WHAT YOU HAVE TO DO:
Every entry must appear in the answer exactly as written.

RECORDS FOR THIS EXERCISE:
******
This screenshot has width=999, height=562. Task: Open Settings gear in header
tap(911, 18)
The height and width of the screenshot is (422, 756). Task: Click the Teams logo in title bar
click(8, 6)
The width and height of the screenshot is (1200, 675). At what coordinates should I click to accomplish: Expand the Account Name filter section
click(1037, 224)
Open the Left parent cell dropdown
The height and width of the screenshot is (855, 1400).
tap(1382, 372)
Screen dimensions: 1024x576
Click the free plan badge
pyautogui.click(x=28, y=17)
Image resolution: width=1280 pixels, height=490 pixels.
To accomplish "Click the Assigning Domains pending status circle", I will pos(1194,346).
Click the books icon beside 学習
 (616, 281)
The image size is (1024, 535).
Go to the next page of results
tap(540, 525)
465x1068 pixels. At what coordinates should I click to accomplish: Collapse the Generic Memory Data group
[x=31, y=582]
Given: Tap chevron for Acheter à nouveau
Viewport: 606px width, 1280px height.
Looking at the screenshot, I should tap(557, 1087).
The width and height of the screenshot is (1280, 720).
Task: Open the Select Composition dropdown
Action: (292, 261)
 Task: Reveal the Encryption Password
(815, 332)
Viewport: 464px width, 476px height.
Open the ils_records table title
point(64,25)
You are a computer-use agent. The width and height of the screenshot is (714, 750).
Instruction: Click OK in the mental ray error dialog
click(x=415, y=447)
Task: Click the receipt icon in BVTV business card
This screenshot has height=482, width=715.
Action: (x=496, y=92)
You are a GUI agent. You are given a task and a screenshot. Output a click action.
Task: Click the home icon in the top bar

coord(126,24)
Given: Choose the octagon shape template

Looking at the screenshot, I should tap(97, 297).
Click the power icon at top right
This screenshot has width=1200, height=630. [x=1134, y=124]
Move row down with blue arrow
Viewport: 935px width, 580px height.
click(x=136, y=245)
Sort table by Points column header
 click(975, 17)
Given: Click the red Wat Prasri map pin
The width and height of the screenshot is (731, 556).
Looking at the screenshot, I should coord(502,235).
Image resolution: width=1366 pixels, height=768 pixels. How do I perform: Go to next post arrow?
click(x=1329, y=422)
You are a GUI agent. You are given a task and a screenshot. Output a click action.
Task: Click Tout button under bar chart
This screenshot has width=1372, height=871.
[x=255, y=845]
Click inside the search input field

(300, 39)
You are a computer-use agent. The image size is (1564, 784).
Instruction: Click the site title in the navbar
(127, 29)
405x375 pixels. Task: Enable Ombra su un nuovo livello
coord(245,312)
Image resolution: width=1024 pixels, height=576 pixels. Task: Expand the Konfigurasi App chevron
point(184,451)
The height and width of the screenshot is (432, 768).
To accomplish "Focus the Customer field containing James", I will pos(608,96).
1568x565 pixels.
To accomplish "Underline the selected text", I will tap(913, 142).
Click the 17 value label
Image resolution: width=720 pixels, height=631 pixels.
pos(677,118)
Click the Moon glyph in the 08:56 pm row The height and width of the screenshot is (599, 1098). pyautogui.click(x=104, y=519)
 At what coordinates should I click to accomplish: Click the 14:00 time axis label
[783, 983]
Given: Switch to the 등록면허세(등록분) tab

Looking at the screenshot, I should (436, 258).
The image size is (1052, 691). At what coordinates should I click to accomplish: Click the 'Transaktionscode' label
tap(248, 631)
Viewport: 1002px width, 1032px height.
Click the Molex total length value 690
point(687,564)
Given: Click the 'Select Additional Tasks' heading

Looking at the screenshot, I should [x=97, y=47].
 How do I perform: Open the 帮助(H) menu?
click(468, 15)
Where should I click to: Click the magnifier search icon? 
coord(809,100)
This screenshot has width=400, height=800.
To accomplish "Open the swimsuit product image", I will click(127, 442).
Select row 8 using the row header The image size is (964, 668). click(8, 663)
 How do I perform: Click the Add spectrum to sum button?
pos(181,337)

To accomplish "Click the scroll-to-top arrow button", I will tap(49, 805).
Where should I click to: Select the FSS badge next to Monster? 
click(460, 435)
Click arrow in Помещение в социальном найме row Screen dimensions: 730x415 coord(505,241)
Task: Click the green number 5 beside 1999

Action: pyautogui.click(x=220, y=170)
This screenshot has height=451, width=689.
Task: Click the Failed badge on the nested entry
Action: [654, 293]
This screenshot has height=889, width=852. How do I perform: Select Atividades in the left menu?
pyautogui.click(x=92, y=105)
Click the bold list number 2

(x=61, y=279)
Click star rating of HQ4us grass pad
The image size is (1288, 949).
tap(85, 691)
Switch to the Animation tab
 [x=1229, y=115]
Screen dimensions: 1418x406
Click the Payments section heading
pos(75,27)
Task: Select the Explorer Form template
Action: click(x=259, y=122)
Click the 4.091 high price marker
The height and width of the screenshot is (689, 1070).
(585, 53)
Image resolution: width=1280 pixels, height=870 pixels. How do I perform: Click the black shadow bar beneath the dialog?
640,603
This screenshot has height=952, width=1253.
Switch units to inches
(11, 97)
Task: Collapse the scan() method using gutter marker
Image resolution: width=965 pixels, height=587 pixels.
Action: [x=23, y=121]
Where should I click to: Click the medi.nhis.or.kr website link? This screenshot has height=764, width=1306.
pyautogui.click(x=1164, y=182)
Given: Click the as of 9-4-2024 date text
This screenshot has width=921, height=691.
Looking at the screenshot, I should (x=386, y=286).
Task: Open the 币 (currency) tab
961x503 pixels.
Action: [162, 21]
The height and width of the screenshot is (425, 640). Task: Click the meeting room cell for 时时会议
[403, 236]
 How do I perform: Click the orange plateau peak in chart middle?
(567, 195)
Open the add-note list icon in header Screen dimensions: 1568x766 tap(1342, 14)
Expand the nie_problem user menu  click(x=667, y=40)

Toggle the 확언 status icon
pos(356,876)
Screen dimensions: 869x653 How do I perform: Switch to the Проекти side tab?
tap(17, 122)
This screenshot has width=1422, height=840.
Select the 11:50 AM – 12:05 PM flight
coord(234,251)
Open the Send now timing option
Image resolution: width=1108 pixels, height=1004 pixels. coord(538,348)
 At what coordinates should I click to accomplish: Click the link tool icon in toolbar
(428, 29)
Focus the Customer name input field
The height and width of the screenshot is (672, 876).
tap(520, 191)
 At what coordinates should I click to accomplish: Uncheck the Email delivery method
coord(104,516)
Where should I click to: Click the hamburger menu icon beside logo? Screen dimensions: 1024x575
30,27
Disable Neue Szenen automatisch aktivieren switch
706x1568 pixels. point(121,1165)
******
EXERCISE SOLUTION:
This screenshot has width=999, height=562. Task: Open Settings gear in header
tap(911, 18)
The height and width of the screenshot is (422, 756). Task: Click the Teams logo in title bar
click(8, 6)
The width and height of the screenshot is (1200, 675). At what coordinates should I click to accomplish: Expand the Account Name filter section
click(1037, 224)
Open the Left parent cell dropdown
The height and width of the screenshot is (855, 1400).
tap(1382, 372)
Screen dimensions: 1024x576
Click the free plan badge
pyautogui.click(x=28, y=17)
Image resolution: width=1280 pixels, height=490 pixels.
To accomplish "Click the Assigning Domains pending status circle", I will pos(1194,346).
Click the books icon beside 学習
 (616, 281)
The image size is (1024, 535).
Go to the next page of results
tap(540, 525)
465x1068 pixels. At what coordinates should I click to accomplish: Collapse the Generic Memory Data group
[x=31, y=582]
Given: Tap chevron for Acheter à nouveau
Viewport: 606px width, 1280px height.
Looking at the screenshot, I should tap(557, 1087).
The width and height of the screenshot is (1280, 720).
Task: Open the Select Composition dropdown
Action: (292, 261)
 Task: Reveal the Encryption Password
(815, 332)
Viewport: 464px width, 476px height.
Open the ils_records table title
point(64,25)
You are a computer-use agent. The width and height of the screenshot is (714, 750).
Instruction: Click OK in the mental ray error dialog
click(x=415, y=447)
Task: Click the receipt icon in BVTV business card
This screenshot has height=482, width=715.
Action: (x=496, y=92)
You are a GUI agent. You are given a task and a screenshot. Output a click action.
Task: Click the home icon in the top bar

coord(126,24)
Given: Choose the octagon shape template

Looking at the screenshot, I should tap(97, 297).
Click the power icon at top right
This screenshot has width=1200, height=630. [x=1134, y=124]
Move row down with blue arrow
Viewport: 935px width, 580px height.
click(x=136, y=245)
Sort table by Points column header
 click(975, 17)
Given: Click the red Wat Prasri map pin
The width and height of the screenshot is (731, 556).
Looking at the screenshot, I should coord(502,235).
Image resolution: width=1366 pixels, height=768 pixels. How do I perform: Go to next post arrow?
click(x=1329, y=422)
You are a GUI agent. You are given a task and a screenshot. Output a click action.
Task: Click Tout button under bar chart
This screenshot has width=1372, height=871.
[x=255, y=845]
Click inside the search input field

(300, 39)
You are a computer-use agent. The image size is (1564, 784).
Instruction: Click the site title in the navbar
(127, 29)
405x375 pixels. Task: Enable Ombra su un nuovo livello
coord(245,312)
Image resolution: width=1024 pixels, height=576 pixels. Task: Expand the Konfigurasi App chevron
point(184,451)
The height and width of the screenshot is (432, 768).
To accomplish "Focus the Customer field containing James", I will pos(608,96).
1568x565 pixels.
To accomplish "Underline the selected text", I will tap(913, 142).
Click the 17 value label
Image resolution: width=720 pixels, height=631 pixels.
pos(677,118)
Click the Moon glyph in the 08:56 pm row The height and width of the screenshot is (599, 1098). pyautogui.click(x=104, y=519)
 At what coordinates should I click to accomplish: Click the 14:00 time axis label
[783, 983]
Given: Switch to the 등록면허세(등록분) tab

Looking at the screenshot, I should (436, 258).
The image size is (1052, 691). At what coordinates should I click to accomplish: Click the 'Transaktionscode' label
tap(248, 631)
Viewport: 1002px width, 1032px height.
Click the Molex total length value 690
point(687,564)
Given: Click the 'Select Additional Tasks' heading

Looking at the screenshot, I should [x=97, y=47].
 How do I perform: Open the 帮助(H) menu?
click(468, 15)
Where should I click to: Click the magnifier search icon? 
coord(809,100)
This screenshot has width=400, height=800.
To accomplish "Open the swimsuit product image", I will click(127, 442).
Select row 8 using the row header The image size is (964, 668). click(8, 663)
 How do I perform: Click the Add spectrum to sum button?
pos(181,337)

To accomplish "Click the scroll-to-top arrow button", I will tap(49, 805).
Where should I click to: Select the FSS badge next to Monster? 
click(460, 435)
Click arrow in Помещение в социальном найме row Screen dimensions: 730x415 coord(505,241)
Task: Click the green number 5 beside 1999

Action: pyautogui.click(x=220, y=170)
This screenshot has height=451, width=689.
Task: Click the Failed badge on the nested entry
Action: [654, 293]
This screenshot has height=889, width=852. How do I perform: Select Atividades in the left menu?
pyautogui.click(x=92, y=105)
Click the bold list number 2

(x=61, y=279)
Click star rating of HQ4us grass pad
The image size is (1288, 949).
tap(85, 691)
Switch to the Animation tab
 [x=1229, y=115]
Screen dimensions: 1418x406
Click the Payments section heading
pos(75,27)
Task: Select the Explorer Form template
Action: click(x=259, y=122)
Click the 4.091 high price marker
The height and width of the screenshot is (689, 1070).
(585, 53)
Image resolution: width=1280 pixels, height=870 pixels. How do I perform: Click the black shadow bar beneath the dialog?
640,603
This screenshot has height=952, width=1253.
Switch units to inches
(11, 97)
Task: Collapse the scan() method using gutter marker
Image resolution: width=965 pixels, height=587 pixels.
Action: [x=23, y=121]
Where should I click to: Click the medi.nhis.or.kr website link? This screenshot has height=764, width=1306.
pyautogui.click(x=1164, y=182)
Given: Click the as of 9-4-2024 date text
This screenshot has width=921, height=691.
Looking at the screenshot, I should (x=386, y=286).
Task: Open the 币 (currency) tab
961x503 pixels.
Action: [162, 21]
The height and width of the screenshot is (425, 640). Task: Click the meeting room cell for 时时会议
[403, 236]
 How do I perform: Click the orange plateau peak in chart middle?
(567, 195)
Open the add-note list icon in header Screen dimensions: 1568x766 tap(1342, 14)
Expand the nie_problem user menu  click(x=667, y=40)

Toggle the 확언 status icon
pos(356,876)
Screen dimensions: 869x653 How do I perform: Switch to the Проекти side tab?
tap(17, 122)
This screenshot has width=1422, height=840.
Select the 11:50 AM – 12:05 PM flight
coord(234,251)
Open the Send now timing option
Image resolution: width=1108 pixels, height=1004 pixels. coord(538,348)
 At what coordinates should I click to accomplish: Click the link tool icon in toolbar
(428, 29)
Focus the Customer name input field
The height and width of the screenshot is (672, 876).
tap(520, 191)
 At what coordinates should I click to accomplish: Uncheck the Email delivery method
coord(104,516)
Where should I click to: Click the hamburger menu icon beside logo? Screen dimensions: 1024x575
30,27
Disable Neue Szenen automatisch aktivieren switch
706x1568 pixels. point(121,1165)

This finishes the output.